## Unscaling Regression Coefficients

The matrix relationship between the coefficients and the dependent variable can be expressed using the equation below:
$$
\mathbf{Y} = \mathbf{X}\mathbf{w}
$$
For purposes of simplicity, in the subsequent analysis, we use a two-predictor two-record dataset to derive the relationship between the scaled and unscaled coefficients.
This means $X$ can be expressed as:
$$
X = \begin{bmatrix} x_{11} & x_{12}\\
x_{21} & x_{22}
\end{bmatrix}
$$

With the intercept subsumed into the matrix, we can introduce a column of ones into the $X$ matrix to have the below:
$$
X = \begin{bmatrix} 1 & x_{11} & x_{12}\\
1 & x_{21} & x_{22}
\end{bmatrix}
$$
With the unscaled coefficients introduced, we get:
$$
\begin{bmatrix} 
1 & x_{11} & x_{12}\\
1 & x_{21} & x_{22}
\end{bmatrix}\begin{bmatrix} 
w_{0}\\ 
w_{1}\\
w_{2}
\end{bmatrix} = 
\begin{bmatrix} 
y_{1}\\
y_{2}
\end{bmatrix}
$$ 
$w_{0}$ is the intercept, while $w_{1}$ and $w_{2}$ are the coefficients corresponding to the first and second predictors of $X$. This results in the equation below showing the relationship between the unscaled predictors, $w$, the dependent variable, $Y$, and the independent variables, $X$.

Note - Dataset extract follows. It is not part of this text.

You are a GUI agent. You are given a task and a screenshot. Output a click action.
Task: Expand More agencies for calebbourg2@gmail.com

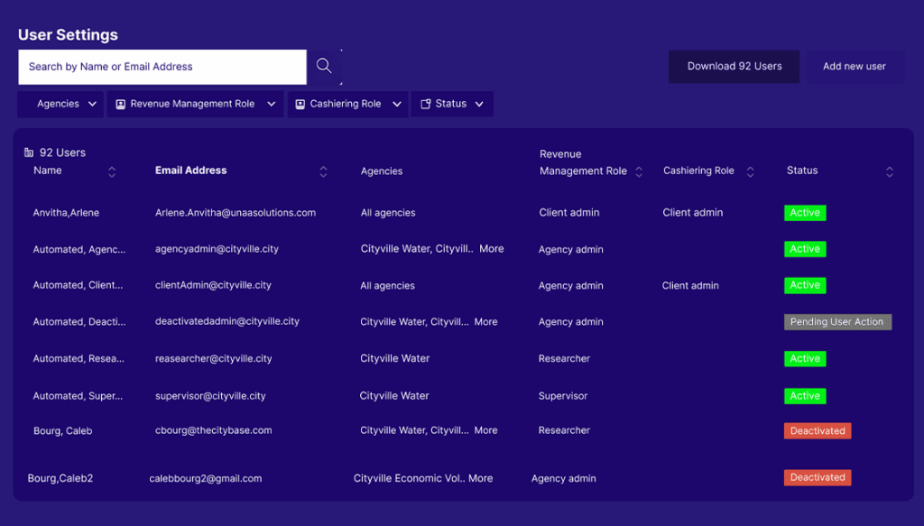click(x=480, y=478)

The equation is provided below:

$$
y_{1} = w_{0} + x_{11}w_{1} + x_{12}w_{2}
$$ 
$$
y_{2} = w_{0} + x_{21}w_{1} + x_{22}w_{2}
$$

To scale the $\mathbf{X}$ matrix, we subtract the column means from each column and divide by the column standard deviation. This way, we are centering and scaling.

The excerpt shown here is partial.